** TASK DETAILS **
Report each line of the entries that contains the word "woman", copied in full.

** EXCERPTED DATA **
+ + + + +
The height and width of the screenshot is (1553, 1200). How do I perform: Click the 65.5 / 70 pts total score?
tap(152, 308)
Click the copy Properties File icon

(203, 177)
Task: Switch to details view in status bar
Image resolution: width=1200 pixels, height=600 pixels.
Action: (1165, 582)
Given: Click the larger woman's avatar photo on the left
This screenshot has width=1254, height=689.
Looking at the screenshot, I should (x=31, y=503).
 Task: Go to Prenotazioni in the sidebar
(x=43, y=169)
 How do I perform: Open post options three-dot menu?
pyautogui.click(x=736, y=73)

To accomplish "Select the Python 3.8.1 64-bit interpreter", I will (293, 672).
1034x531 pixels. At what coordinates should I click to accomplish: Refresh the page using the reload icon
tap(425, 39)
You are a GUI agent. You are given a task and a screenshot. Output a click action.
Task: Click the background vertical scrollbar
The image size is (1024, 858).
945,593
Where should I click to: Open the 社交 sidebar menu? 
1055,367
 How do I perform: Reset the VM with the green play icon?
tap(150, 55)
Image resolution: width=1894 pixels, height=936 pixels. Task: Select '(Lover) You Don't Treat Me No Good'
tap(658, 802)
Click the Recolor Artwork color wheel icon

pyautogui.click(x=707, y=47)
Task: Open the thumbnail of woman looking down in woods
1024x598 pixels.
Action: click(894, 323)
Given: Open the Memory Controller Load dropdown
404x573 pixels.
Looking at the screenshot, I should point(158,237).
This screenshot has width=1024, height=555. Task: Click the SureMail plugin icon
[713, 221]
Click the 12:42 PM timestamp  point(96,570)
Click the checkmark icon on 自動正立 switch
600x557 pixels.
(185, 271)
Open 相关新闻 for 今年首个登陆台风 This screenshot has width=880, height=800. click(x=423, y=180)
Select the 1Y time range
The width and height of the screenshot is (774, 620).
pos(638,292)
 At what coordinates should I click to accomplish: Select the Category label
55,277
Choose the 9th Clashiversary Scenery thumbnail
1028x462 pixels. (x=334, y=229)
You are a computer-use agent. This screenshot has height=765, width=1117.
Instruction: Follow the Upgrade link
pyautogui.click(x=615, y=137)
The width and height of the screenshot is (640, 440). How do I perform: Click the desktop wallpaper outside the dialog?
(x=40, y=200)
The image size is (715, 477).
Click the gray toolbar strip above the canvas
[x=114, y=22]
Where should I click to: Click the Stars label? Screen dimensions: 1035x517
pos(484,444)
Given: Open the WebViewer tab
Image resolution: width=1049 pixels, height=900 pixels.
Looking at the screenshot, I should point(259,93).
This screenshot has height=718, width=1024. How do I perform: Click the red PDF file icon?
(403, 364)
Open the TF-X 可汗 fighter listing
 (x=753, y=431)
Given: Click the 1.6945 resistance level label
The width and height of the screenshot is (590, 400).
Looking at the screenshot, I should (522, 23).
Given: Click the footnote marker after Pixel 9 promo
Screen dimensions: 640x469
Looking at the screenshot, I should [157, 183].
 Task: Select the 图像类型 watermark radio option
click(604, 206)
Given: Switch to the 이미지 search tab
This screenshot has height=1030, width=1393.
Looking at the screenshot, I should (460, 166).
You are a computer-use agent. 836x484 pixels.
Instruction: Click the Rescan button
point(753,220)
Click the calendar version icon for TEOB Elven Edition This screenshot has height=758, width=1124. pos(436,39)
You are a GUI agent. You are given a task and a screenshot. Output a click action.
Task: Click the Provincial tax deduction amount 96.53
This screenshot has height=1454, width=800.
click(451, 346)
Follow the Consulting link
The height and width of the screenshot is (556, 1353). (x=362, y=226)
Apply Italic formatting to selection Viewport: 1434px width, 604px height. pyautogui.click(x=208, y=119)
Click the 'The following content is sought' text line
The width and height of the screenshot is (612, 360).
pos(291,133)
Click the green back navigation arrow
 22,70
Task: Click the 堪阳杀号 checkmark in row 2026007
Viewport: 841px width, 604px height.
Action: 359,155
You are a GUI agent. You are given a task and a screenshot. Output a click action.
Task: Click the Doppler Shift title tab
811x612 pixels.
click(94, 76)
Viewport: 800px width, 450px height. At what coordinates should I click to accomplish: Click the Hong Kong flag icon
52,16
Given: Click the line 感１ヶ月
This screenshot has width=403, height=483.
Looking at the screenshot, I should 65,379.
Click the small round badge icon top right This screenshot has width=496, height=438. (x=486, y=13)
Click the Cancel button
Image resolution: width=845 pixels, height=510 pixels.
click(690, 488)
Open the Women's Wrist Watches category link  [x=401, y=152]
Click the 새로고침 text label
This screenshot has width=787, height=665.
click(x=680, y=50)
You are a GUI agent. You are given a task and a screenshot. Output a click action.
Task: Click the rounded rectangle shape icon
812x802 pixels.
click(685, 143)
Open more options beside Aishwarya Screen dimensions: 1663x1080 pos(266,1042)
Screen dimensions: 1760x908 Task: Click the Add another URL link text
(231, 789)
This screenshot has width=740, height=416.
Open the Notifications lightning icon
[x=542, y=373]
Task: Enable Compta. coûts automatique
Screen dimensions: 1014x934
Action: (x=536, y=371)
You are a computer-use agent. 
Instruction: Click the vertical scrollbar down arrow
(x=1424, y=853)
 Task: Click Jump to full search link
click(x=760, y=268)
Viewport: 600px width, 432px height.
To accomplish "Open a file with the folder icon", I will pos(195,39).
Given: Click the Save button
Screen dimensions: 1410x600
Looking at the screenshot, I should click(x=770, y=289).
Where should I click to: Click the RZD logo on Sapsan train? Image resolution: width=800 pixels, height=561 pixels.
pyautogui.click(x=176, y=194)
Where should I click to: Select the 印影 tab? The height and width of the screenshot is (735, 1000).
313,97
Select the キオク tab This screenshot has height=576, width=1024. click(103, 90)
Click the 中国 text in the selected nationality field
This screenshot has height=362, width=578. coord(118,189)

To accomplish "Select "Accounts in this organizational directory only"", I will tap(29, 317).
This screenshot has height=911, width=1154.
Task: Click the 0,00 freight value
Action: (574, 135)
+ + + + +
** RESPONSE TO THE TASK **
Given: Click the larger woman's avatar photo on the left
Task: Open the thumbnail of woman looking down in woods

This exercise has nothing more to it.